◆ **Rows**:
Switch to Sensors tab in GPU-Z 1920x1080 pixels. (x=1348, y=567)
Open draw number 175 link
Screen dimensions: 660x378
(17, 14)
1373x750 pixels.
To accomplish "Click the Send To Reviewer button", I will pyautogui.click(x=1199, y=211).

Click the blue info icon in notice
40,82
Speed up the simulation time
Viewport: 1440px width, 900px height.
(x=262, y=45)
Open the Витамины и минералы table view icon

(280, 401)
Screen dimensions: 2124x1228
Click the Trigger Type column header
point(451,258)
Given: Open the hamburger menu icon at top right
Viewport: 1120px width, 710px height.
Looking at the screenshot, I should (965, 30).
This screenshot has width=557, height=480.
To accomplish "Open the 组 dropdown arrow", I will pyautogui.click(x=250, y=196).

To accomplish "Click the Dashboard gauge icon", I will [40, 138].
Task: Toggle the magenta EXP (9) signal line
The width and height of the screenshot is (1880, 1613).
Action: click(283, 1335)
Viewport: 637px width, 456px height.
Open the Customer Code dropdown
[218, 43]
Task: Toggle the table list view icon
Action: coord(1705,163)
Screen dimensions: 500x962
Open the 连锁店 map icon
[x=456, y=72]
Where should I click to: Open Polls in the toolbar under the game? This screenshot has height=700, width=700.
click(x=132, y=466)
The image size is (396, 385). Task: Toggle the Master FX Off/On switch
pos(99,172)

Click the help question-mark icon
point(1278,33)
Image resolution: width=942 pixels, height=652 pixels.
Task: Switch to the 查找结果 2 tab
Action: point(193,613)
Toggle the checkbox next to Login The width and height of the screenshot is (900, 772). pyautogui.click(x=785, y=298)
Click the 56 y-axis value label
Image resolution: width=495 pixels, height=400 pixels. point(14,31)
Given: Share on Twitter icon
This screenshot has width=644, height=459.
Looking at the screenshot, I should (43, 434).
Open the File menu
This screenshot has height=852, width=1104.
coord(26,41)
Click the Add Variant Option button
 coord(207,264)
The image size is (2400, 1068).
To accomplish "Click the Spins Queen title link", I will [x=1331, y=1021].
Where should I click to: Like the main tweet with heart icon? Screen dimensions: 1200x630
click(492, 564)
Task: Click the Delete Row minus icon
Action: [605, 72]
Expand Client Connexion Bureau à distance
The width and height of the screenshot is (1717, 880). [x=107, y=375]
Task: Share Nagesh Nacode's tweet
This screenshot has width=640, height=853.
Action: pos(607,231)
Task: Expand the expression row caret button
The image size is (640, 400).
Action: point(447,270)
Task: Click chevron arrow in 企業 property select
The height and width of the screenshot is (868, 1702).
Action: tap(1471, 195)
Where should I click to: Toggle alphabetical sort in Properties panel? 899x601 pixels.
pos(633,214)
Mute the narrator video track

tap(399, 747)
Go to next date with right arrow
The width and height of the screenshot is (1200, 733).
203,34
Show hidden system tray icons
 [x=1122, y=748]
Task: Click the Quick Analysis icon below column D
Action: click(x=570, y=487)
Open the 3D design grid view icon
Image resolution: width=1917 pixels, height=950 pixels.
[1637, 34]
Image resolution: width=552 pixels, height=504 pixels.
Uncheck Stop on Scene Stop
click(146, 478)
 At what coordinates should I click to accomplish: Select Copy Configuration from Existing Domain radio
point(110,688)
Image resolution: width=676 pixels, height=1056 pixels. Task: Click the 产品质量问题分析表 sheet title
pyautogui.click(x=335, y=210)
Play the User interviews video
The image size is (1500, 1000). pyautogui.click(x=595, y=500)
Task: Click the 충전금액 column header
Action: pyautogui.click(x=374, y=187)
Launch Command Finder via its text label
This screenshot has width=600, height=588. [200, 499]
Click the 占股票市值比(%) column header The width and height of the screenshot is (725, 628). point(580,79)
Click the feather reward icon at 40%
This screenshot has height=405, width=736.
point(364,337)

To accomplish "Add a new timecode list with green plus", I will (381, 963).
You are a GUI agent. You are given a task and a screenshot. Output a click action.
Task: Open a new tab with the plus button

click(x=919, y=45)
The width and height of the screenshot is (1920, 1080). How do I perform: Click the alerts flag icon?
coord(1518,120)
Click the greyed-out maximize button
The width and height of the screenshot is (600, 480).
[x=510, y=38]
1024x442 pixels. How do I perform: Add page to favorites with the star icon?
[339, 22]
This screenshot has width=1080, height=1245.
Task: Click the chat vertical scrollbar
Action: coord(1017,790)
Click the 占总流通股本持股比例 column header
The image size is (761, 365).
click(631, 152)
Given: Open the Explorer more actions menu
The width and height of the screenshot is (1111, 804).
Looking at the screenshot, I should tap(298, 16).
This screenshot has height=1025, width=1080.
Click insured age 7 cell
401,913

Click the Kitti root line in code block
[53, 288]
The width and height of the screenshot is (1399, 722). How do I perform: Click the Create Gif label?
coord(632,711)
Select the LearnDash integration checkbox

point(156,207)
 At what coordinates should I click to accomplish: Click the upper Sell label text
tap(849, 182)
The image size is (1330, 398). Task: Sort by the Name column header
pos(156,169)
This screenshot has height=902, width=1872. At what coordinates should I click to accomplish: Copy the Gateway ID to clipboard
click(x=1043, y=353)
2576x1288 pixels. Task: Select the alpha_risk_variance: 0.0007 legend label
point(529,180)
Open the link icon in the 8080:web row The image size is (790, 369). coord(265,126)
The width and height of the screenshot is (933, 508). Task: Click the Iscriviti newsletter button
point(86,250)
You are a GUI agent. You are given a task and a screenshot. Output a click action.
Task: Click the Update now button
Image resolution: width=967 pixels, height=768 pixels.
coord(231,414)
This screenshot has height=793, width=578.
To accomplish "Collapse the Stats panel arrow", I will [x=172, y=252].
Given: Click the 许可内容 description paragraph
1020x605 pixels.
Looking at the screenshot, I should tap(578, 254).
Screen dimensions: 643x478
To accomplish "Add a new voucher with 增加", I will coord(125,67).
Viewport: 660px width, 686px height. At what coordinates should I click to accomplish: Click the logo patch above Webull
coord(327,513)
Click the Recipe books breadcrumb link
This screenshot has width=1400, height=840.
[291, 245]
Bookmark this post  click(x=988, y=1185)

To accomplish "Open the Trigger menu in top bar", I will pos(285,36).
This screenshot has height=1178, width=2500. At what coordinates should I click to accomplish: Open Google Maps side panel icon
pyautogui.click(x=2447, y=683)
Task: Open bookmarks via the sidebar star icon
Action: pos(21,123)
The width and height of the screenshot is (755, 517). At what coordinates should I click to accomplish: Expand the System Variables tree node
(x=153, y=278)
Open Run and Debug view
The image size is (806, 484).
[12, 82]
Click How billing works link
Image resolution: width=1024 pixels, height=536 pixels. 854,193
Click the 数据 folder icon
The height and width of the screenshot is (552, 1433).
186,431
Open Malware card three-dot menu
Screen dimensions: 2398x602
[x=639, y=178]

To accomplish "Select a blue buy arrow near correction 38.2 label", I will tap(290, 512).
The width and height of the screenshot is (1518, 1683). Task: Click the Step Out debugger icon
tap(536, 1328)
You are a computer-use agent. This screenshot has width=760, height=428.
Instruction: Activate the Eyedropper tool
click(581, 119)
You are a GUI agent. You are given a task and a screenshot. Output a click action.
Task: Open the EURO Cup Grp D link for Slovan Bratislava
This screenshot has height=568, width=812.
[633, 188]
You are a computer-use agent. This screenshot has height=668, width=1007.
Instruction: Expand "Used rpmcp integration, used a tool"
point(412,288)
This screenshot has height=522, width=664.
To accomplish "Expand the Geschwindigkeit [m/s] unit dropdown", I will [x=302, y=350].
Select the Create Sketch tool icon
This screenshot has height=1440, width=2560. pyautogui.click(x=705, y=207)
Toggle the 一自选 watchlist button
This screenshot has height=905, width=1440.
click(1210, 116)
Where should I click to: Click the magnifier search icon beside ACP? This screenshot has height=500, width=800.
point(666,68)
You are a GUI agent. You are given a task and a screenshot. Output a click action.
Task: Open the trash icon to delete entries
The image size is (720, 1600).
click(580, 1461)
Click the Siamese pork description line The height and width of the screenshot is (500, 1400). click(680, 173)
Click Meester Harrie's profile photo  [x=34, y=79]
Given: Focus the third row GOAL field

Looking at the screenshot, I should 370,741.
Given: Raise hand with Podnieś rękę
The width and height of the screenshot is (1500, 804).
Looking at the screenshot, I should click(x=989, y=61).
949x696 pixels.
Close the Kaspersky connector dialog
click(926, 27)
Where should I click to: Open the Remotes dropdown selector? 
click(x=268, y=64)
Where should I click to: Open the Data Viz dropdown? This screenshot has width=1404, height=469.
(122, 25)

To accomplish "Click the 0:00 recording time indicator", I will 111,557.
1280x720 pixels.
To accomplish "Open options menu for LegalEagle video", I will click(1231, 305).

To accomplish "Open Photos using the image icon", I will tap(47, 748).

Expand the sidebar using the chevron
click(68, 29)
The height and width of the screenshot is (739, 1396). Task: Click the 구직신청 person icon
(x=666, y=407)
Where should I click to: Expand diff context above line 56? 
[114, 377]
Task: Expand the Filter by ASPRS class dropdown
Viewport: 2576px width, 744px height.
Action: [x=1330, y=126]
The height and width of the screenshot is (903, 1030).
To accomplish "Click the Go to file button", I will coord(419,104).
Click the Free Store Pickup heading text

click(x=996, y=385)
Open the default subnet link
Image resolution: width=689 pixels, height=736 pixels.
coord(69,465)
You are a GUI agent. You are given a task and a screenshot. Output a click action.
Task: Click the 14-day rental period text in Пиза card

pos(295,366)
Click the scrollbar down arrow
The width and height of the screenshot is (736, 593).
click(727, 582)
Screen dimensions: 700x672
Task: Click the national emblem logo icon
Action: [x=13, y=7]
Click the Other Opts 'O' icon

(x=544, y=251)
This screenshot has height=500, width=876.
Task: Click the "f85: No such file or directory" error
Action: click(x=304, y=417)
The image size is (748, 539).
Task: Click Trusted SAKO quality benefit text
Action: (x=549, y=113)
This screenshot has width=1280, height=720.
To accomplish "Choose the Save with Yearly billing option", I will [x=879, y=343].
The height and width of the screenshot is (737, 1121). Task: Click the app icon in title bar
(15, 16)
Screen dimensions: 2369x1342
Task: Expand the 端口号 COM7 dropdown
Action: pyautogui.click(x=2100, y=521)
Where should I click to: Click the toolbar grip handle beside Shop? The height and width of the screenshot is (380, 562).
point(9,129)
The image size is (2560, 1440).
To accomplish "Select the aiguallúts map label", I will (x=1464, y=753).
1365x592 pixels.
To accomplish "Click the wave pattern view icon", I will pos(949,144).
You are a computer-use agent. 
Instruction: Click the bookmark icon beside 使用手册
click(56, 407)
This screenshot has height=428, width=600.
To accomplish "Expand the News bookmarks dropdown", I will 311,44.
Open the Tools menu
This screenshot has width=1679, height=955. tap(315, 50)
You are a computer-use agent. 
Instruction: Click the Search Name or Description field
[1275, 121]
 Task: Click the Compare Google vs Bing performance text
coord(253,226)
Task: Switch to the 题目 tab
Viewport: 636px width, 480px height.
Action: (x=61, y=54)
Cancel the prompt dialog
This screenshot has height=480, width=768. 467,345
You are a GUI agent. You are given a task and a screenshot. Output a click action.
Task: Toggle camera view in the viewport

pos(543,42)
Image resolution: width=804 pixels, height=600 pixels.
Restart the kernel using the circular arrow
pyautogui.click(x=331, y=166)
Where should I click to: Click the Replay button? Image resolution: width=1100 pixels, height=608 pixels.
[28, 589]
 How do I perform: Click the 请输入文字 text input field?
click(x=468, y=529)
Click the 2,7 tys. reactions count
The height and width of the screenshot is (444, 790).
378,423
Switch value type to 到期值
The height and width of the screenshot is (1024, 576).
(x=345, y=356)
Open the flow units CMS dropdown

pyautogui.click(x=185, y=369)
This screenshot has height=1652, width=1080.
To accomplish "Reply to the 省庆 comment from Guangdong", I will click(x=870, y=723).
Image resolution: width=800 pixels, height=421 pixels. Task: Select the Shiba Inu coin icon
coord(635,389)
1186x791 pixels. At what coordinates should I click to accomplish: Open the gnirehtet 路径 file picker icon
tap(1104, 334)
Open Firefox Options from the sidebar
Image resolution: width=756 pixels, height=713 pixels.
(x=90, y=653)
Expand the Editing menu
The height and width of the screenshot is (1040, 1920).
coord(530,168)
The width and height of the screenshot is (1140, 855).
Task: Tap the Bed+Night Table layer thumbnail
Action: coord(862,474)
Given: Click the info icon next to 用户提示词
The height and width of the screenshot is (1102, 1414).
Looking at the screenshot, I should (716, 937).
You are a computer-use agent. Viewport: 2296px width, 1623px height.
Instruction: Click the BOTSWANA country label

◆ **Your goal**: Transcribe the listing lines starting at the line containing "Screen dimensions: 2124x1228" and ending at the line containing "Action: tap(1471, 195)", with both of those lines included.

◆ **Solution to this exercise**:
Screen dimensions: 2124x1228
Click the Trigger Type column header
point(451,258)
Given: Open the hamburger menu icon at top right
Viewport: 1120px width, 710px height.
Looking at the screenshot, I should (965, 30).
This screenshot has width=557, height=480.
To accomplish "Open the 组 dropdown arrow", I will pyautogui.click(x=250, y=196).

To accomplish "Click the Dashboard gauge icon", I will [40, 138].
Task: Toggle the magenta EXP (9) signal line
The width and height of the screenshot is (1880, 1613).
Action: click(283, 1335)
Viewport: 637px width, 456px height.
Open the Customer Code dropdown
[218, 43]
Task: Toggle the table list view icon
Action: coord(1705,163)
Screen dimensions: 500x962
Open the 连锁店 map icon
[x=456, y=72]
Where should I click to: Open Polls in the toolbar under the game? This screenshot has height=700, width=700.
click(x=132, y=466)
The image size is (396, 385). Task: Toggle the Master FX Off/On switch
pos(99,172)

Click the help question-mark icon
point(1278,33)
Image resolution: width=942 pixels, height=652 pixels.
Task: Switch to the 查找结果 2 tab
Action: point(193,613)
Toggle the checkbox next to Login The width and height of the screenshot is (900, 772). pyautogui.click(x=785, y=298)
Click the 56 y-axis value label
Image resolution: width=495 pixels, height=400 pixels. point(14,31)
Given: Share on Twitter icon
This screenshot has width=644, height=459.
Looking at the screenshot, I should (43, 434).
Open the File menu
This screenshot has height=852, width=1104.
coord(26,41)
Click the Add Variant Option button
 coord(207,264)
The image size is (2400, 1068).
To accomplish "Click the Spins Queen title link", I will [x=1331, y=1021].
Where should I click to: Like the main tweet with heart icon? Screen dimensions: 1200x630
click(492, 564)
Task: Click the Delete Row minus icon
Action: [605, 72]
Expand Client Connexion Bureau à distance
The width and height of the screenshot is (1717, 880). [x=107, y=375]
Task: Share Nagesh Nacode's tweet
This screenshot has width=640, height=853.
Action: pos(607,231)
Task: Expand the expression row caret button
The image size is (640, 400).
Action: point(447,270)
Task: Click chevron arrow in 企業 property select
The height and width of the screenshot is (868, 1702).
Action: tap(1471, 195)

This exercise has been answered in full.